The James Patterson Thriller Flop Getting A Second Chance On Hulu

James Patterson is one of the world's bestselling authors, with readers buying more than 300 million copies of his page-turning thrillers, according to USA Today. He's written dozens of books across many different genres, often teaming up with co-authors. Patterson's work has been adapted many times, into movies like the Alex Cross films with Morgan Freeman, "Kiss the Girls" and "Along Came a Spider," and the CBS series "Zoo."

The most recent film adaptation of one of his novels is 2020's "The Postcard Killings," which is based on 2010's "The Postcard Killers," which Patterson wrote with Liza Marklund. The novel was a No. 1 New York Times bestseller that year. Marklund is Swedish, and the book was published at a time when Stieg Larsson's mega-hit "Millennium" trilogy was creating a lot of demand for other Scandinavian crime thrillers. It was Patterson's successful attempt to cash in on the Scandi-noir trend.

The film was scheduled for a small theatrical release on March 13, 2020, near the onset of the COVID-19 pandemic, but it wasn't really meant to be a theatrical film anyway; "The Postcard Killings" was released on-demand the same day, before the pandemic made simultaneous release for big movies a common thing. Box Office Mojo doesn't have any data for the film's domestic theatrical release, and it made just $181,415 internationally. But "The Postcard Killings" has found a new life on Hulu, where crime thriller fans are giving it a shot.

The Postcard Killings is a pulpy crime thriller

"The Postcard Killings" features "The Walking Dead" star Jeffrey Dean Morgan as Jacob Kanon, an NYPD detective who's investigating the murder of his daughter and her husband after they were killed and sadistically posed in a gruesome, classical art-inspired tableau while on their honeymoon in Europe. Kanon, working on his own, figures out that other newlywed couples are being killed in similar ways in other European cities, which means there are serial killers on the loose. He begins working with an American journalist living in Sweden named Dessie Lombard (Cush Jumbo) to track down the killers and get justice for his daughter.

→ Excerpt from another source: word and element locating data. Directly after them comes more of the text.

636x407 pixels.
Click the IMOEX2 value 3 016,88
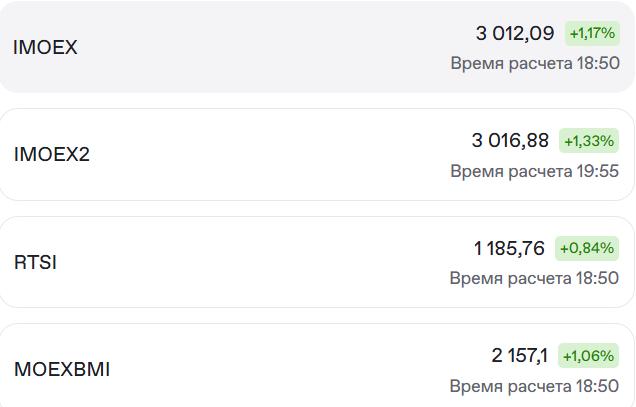510,141
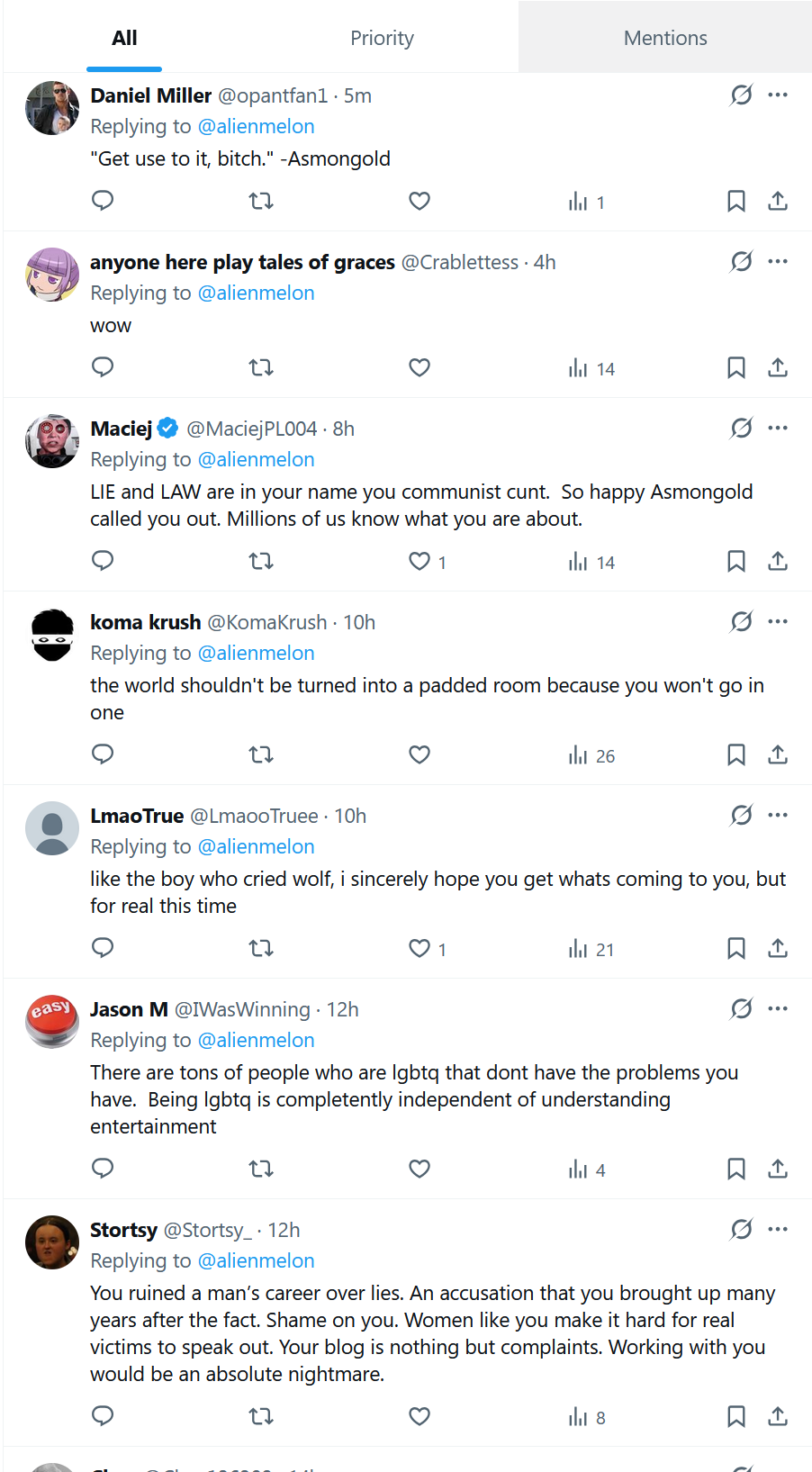Switch to the Mentions tab
Image resolution: width=812 pixels, height=1472 pixels.
pos(665,38)
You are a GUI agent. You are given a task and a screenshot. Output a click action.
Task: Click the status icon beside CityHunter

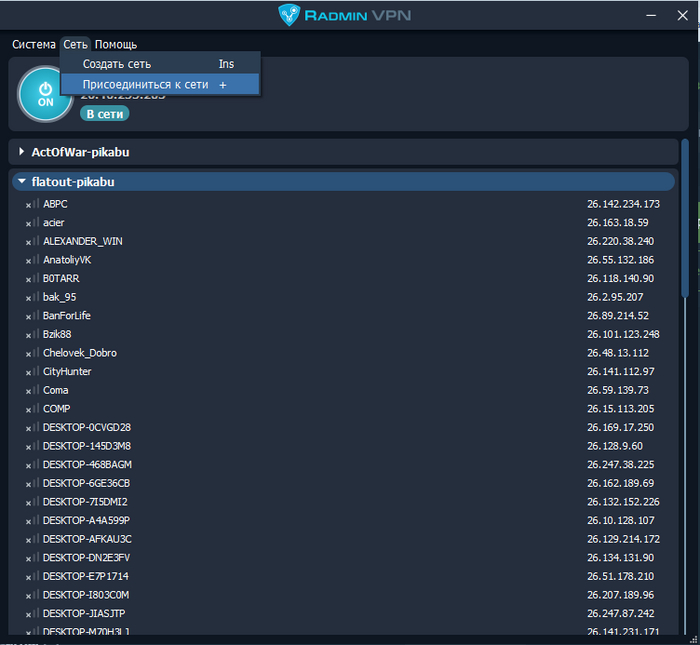tap(32, 372)
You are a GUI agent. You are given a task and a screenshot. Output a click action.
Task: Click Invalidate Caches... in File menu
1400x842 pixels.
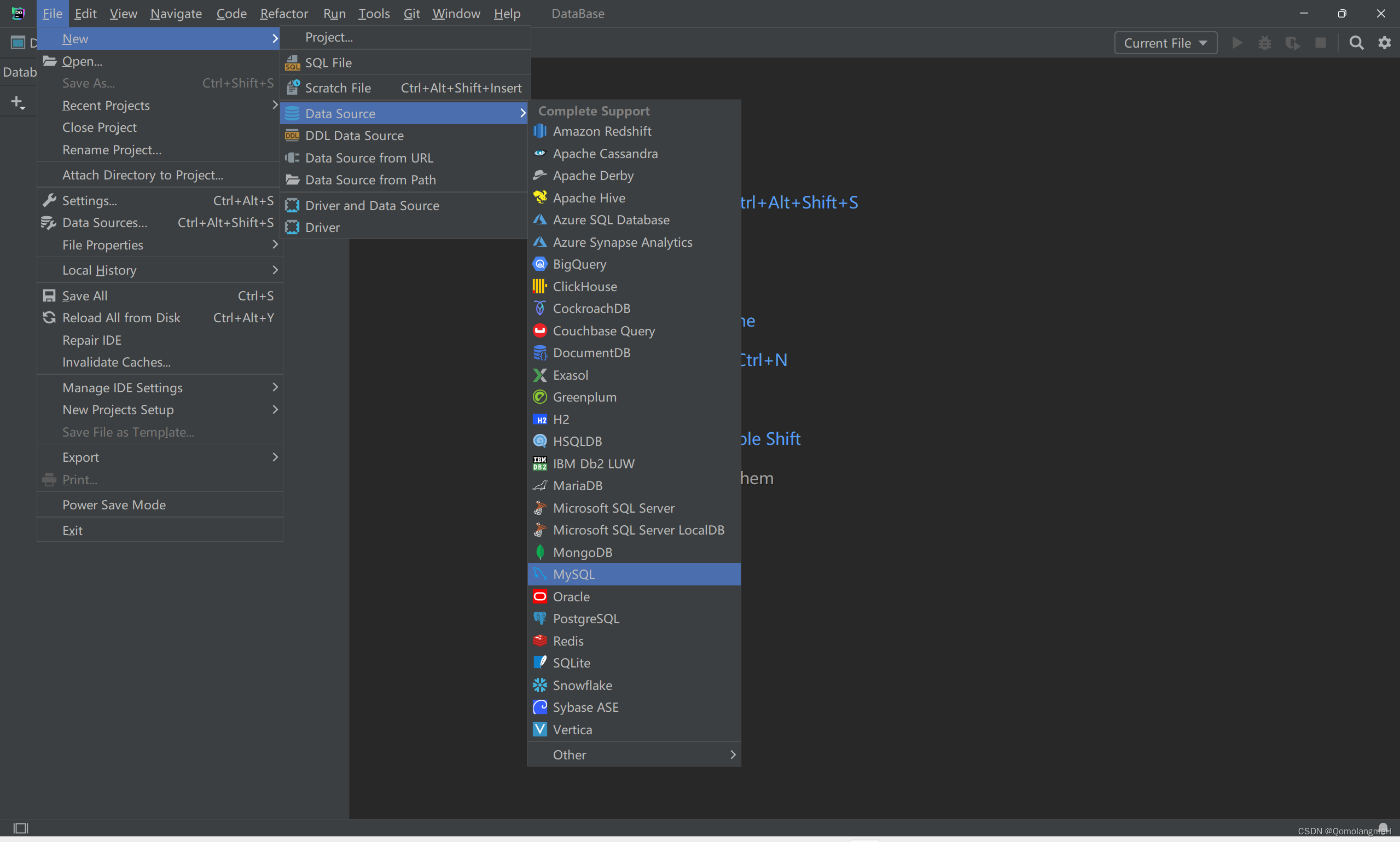(117, 362)
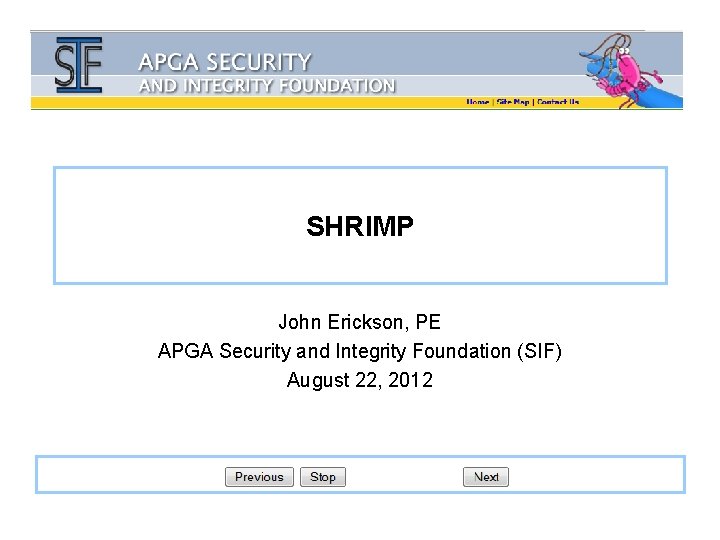Click the SIF logo in the banner
720x540 pixels.
coord(79,65)
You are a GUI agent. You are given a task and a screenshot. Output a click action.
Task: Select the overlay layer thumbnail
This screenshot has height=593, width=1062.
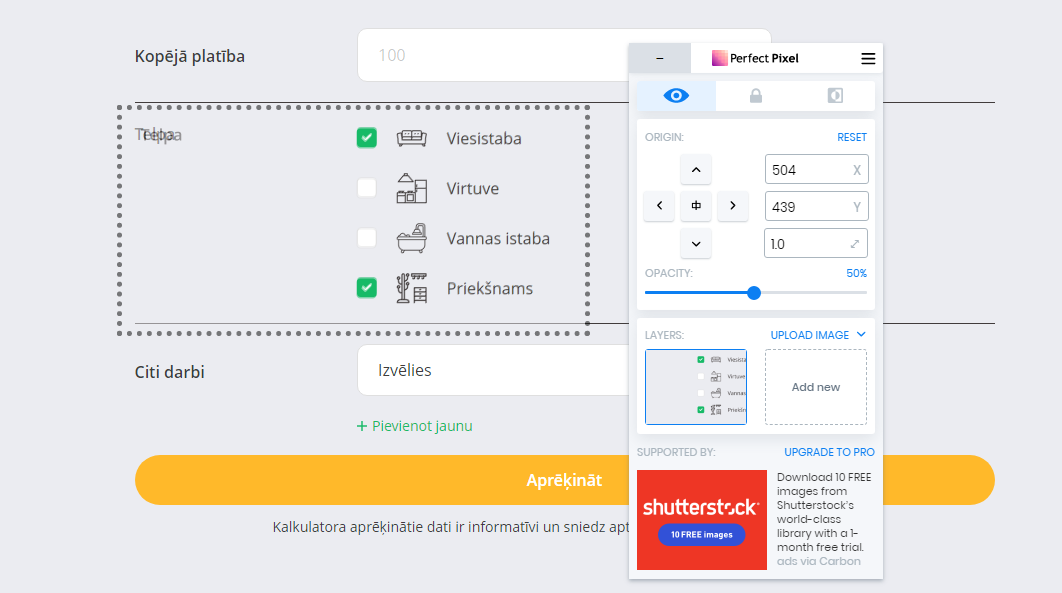tap(695, 388)
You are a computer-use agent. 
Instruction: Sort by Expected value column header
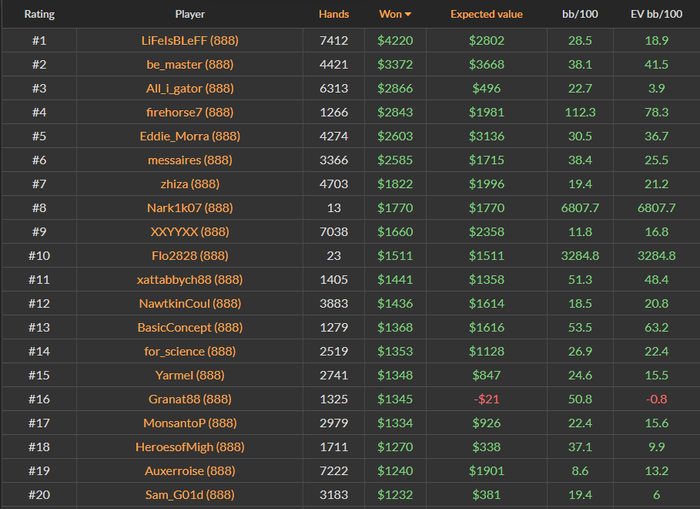[487, 15]
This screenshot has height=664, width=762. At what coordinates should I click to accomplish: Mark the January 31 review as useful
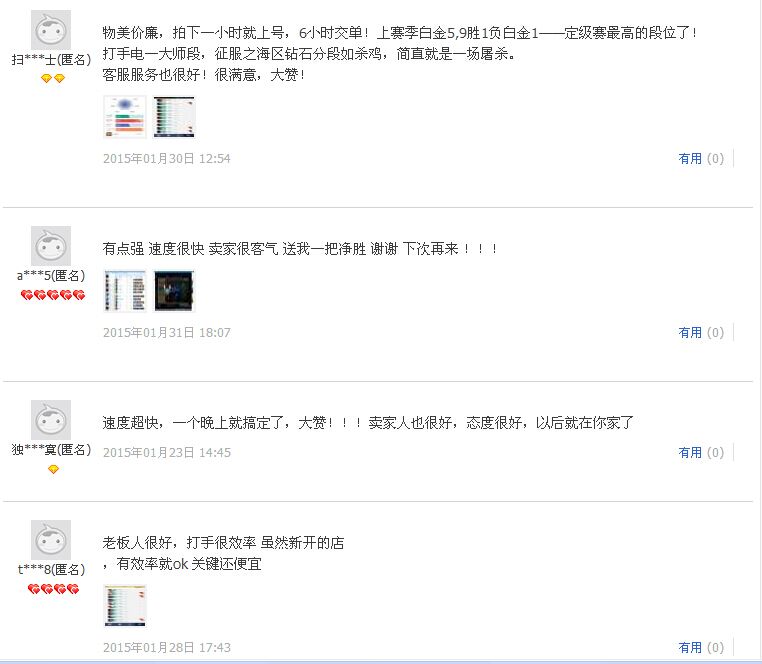[701, 332]
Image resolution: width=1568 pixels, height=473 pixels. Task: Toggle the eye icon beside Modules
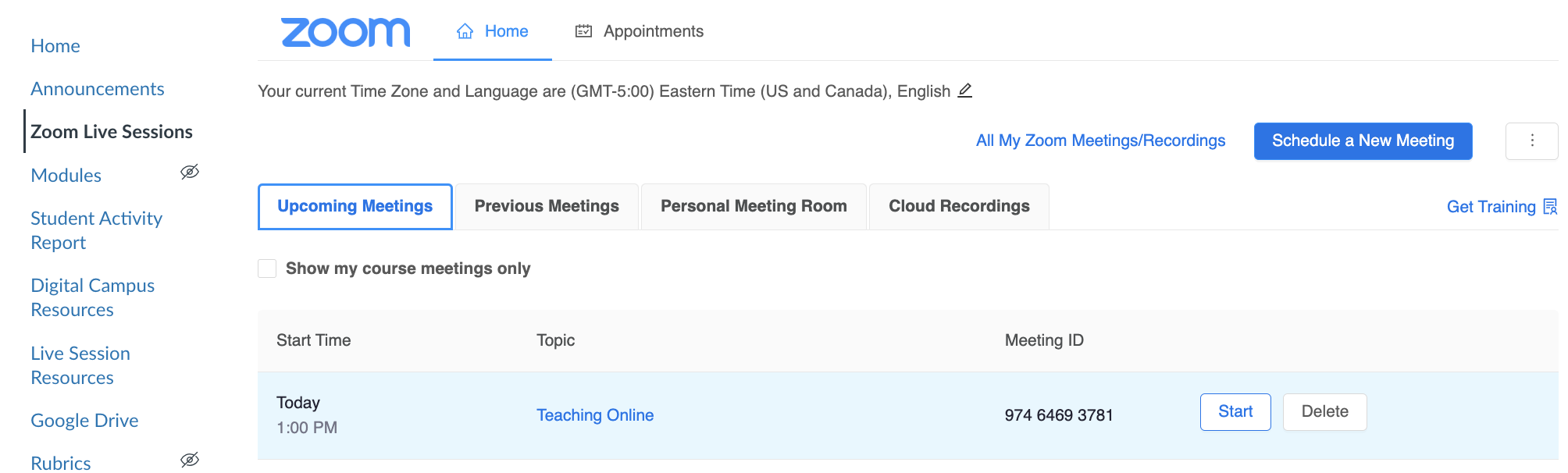click(x=190, y=172)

The film got negative reviews from critics — Looper named it one of the worst movies of 2020 — and it has a 24% critics score on Rotten Tomatoes. Observer's Rex Reed described it as "a lurid, tasteless crime procedural" that's "more gruesome than I dare to describe." It hasn't performed much better with audiences, with a 37% audience score. "The Postcard Killings" was directed by Bosnian filmmaker Danis Tanović, who won the Academy Award for Best Foreign Language Film in 2002 for "No Man's Land." "The Postcard Killings" is certainly not as good as that film, but Jeffrey Dean Morgan gives a committed performance, and there's some very slick cinematography that makes the movie look better than the average direct-to-VOD thriller. If you go into it with appropriate expectations, you won't be disappointed.